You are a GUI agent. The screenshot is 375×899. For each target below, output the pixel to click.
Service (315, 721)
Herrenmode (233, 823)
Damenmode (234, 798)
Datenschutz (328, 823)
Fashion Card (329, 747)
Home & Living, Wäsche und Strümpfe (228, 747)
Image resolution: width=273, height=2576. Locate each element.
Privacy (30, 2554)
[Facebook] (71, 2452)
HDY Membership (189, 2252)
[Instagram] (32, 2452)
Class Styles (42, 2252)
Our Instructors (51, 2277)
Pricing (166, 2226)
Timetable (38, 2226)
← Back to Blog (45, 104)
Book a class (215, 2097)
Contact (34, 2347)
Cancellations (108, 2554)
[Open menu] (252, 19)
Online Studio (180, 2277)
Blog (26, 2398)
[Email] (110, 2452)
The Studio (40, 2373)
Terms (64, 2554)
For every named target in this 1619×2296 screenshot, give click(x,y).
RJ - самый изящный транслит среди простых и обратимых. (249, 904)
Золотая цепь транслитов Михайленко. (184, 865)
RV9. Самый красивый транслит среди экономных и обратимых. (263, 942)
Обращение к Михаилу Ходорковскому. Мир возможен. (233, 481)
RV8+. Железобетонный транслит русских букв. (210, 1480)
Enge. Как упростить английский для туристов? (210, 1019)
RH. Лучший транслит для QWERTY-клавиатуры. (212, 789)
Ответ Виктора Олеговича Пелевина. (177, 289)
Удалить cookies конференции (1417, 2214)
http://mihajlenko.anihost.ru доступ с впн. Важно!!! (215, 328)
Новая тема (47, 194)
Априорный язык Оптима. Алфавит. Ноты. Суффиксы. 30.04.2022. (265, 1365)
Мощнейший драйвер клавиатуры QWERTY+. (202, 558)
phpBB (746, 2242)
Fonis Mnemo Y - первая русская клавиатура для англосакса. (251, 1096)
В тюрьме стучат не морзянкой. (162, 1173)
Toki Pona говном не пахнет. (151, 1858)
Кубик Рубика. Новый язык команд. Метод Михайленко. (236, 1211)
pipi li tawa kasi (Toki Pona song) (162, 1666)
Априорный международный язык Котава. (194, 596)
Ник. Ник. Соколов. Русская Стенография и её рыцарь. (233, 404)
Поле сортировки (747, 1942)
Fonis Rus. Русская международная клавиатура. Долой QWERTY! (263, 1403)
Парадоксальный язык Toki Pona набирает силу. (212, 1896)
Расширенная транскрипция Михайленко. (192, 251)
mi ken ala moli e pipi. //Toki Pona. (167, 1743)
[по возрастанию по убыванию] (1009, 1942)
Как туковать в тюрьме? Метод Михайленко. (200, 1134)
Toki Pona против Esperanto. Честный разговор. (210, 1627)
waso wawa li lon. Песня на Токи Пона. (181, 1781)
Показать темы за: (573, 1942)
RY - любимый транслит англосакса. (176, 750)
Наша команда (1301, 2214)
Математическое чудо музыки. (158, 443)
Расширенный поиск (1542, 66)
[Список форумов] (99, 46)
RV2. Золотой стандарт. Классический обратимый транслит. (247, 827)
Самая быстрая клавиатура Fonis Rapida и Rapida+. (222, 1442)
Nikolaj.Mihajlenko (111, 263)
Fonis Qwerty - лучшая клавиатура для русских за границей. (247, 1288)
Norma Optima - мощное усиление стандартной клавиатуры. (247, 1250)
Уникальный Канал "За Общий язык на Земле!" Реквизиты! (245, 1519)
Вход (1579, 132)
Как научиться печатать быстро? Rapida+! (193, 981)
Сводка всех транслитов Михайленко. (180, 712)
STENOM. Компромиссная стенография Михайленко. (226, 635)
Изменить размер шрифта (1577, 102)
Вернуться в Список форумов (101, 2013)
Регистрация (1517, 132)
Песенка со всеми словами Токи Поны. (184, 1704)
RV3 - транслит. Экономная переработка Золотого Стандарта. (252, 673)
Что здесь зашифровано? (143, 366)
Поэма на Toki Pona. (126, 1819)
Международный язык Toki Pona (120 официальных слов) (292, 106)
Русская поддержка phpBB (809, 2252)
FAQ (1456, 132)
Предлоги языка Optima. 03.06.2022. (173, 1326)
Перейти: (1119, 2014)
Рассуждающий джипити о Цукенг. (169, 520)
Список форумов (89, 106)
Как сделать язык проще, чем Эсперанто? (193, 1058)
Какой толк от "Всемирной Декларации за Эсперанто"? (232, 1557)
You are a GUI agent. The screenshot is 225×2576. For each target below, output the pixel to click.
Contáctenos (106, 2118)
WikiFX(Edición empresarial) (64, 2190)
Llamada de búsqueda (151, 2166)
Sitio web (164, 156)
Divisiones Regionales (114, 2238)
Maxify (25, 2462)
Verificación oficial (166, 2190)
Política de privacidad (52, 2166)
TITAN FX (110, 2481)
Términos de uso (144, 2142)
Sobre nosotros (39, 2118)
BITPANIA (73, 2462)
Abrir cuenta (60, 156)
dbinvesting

Work request> Start at the line containing "Sobre nosotros (39, 2118)". Repeat it and each line after it, word for word, to the end of the records.

Response area>
Sobre nosotros (39, 2118)
BITPANIA (73, 2462)
Abrir cuenta (60, 156)
dbinvesting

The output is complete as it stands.